Task objective:
If a line in the data below holds the word "question", copy it.

*** Records for processing

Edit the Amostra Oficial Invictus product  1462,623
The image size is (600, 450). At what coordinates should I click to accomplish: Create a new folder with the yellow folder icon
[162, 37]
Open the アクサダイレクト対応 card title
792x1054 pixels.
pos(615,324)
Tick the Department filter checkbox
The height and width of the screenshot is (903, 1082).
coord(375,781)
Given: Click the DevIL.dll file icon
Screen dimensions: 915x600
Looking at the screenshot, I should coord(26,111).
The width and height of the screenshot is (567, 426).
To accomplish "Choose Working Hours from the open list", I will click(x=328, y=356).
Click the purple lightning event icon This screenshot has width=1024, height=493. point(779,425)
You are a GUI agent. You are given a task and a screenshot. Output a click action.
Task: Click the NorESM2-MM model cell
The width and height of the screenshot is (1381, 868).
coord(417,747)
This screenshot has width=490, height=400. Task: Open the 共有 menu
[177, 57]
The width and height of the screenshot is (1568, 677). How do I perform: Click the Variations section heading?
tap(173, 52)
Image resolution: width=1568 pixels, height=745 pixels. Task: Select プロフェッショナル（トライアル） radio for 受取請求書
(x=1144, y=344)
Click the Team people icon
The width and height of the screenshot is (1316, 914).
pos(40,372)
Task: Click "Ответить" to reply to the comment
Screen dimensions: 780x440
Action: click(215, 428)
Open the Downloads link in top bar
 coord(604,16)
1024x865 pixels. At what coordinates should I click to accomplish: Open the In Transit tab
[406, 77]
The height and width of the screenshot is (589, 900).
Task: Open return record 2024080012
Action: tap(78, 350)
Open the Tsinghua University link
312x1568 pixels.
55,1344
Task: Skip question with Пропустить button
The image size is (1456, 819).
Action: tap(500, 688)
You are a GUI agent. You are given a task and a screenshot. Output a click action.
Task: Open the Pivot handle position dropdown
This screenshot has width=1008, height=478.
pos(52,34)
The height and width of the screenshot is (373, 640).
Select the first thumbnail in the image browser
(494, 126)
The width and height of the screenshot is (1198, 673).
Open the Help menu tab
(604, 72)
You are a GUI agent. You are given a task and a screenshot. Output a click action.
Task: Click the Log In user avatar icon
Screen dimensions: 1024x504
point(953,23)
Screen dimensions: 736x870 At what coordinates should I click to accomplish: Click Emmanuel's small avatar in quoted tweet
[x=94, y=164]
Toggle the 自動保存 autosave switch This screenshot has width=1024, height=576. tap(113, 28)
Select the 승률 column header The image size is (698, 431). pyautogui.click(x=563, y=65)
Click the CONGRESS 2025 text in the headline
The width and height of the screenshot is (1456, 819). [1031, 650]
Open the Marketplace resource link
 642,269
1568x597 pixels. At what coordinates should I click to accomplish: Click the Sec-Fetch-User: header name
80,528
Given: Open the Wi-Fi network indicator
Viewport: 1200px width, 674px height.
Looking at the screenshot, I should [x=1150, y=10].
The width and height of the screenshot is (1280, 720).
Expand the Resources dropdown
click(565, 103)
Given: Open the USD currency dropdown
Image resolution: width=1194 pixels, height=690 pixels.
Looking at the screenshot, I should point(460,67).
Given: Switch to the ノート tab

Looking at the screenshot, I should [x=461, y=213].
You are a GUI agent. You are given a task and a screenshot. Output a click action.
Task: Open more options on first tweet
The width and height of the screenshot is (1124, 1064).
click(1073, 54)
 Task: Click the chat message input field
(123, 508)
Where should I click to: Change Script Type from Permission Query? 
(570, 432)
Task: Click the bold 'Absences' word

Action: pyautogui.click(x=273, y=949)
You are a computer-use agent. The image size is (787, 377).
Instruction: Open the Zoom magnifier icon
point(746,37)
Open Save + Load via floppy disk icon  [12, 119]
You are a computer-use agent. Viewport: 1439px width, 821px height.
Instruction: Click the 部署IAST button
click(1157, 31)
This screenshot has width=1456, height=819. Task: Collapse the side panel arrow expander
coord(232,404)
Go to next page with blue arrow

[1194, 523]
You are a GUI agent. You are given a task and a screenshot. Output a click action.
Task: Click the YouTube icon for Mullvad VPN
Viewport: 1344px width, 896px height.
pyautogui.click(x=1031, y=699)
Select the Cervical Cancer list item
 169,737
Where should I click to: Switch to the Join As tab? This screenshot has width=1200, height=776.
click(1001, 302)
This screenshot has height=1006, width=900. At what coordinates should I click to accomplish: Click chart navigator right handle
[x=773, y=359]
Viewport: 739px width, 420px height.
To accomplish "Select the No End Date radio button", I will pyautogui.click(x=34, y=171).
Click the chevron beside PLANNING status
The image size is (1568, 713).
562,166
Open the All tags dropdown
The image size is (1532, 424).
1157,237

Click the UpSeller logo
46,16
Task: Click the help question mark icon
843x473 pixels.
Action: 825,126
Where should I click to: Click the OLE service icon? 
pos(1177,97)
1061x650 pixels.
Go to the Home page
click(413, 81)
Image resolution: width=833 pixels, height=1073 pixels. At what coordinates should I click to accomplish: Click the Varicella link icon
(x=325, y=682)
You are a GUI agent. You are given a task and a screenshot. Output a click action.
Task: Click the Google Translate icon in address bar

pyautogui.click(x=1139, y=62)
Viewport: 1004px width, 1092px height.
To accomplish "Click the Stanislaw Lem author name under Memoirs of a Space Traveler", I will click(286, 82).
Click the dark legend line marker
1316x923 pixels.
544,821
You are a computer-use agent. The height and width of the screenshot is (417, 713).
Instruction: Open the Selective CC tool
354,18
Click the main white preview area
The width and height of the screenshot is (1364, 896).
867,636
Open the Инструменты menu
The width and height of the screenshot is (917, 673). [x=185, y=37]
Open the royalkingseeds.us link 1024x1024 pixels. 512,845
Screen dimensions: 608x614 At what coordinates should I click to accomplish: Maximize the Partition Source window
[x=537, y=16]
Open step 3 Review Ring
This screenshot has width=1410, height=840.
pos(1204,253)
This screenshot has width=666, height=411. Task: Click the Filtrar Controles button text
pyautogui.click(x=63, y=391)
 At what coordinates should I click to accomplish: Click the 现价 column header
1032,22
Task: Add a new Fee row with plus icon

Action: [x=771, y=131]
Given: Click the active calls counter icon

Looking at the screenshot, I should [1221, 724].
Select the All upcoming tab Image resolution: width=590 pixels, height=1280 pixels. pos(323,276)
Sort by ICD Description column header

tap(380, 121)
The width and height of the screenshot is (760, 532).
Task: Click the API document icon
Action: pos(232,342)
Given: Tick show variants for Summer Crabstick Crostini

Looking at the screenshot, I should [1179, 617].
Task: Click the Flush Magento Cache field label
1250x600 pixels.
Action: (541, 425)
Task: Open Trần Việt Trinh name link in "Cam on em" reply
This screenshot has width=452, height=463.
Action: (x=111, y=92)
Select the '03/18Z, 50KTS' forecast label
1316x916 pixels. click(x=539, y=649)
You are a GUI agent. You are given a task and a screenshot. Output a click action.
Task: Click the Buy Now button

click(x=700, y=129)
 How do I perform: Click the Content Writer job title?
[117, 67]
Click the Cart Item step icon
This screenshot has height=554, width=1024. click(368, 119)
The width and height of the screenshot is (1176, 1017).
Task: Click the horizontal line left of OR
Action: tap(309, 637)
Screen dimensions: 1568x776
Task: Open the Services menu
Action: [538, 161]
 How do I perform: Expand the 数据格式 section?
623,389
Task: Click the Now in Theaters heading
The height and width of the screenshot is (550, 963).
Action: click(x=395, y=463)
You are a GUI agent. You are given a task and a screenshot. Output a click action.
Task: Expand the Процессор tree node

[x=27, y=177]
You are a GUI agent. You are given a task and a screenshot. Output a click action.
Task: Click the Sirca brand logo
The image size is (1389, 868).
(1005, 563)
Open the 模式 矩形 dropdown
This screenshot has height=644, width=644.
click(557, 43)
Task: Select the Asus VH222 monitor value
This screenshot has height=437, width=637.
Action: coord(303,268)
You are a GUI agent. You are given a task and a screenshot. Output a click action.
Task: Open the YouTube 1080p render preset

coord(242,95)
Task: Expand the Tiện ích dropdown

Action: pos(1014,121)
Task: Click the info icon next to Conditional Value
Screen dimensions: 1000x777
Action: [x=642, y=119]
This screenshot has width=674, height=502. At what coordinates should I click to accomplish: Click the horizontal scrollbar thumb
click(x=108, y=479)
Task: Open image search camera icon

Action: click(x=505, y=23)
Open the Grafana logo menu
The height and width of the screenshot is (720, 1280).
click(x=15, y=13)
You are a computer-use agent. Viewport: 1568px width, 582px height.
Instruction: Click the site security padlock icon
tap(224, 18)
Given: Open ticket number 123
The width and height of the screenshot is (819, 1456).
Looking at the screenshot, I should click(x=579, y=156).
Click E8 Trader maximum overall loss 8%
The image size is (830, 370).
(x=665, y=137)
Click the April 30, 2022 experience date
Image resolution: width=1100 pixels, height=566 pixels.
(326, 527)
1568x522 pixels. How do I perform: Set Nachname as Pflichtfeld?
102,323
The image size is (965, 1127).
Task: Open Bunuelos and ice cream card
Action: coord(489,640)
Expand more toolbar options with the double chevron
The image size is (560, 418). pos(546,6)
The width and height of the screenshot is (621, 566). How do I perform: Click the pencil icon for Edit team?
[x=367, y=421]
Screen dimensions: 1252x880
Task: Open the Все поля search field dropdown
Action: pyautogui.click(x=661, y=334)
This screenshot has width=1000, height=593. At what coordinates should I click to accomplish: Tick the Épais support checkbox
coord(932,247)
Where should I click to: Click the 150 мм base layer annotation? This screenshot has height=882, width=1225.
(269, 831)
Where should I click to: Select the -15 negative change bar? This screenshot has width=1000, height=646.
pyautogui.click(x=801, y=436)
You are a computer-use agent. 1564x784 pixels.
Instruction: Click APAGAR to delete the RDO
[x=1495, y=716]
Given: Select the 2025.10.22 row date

******

Your response:
Task: Skip question with Пропустить button
Task: Click the help question mark icon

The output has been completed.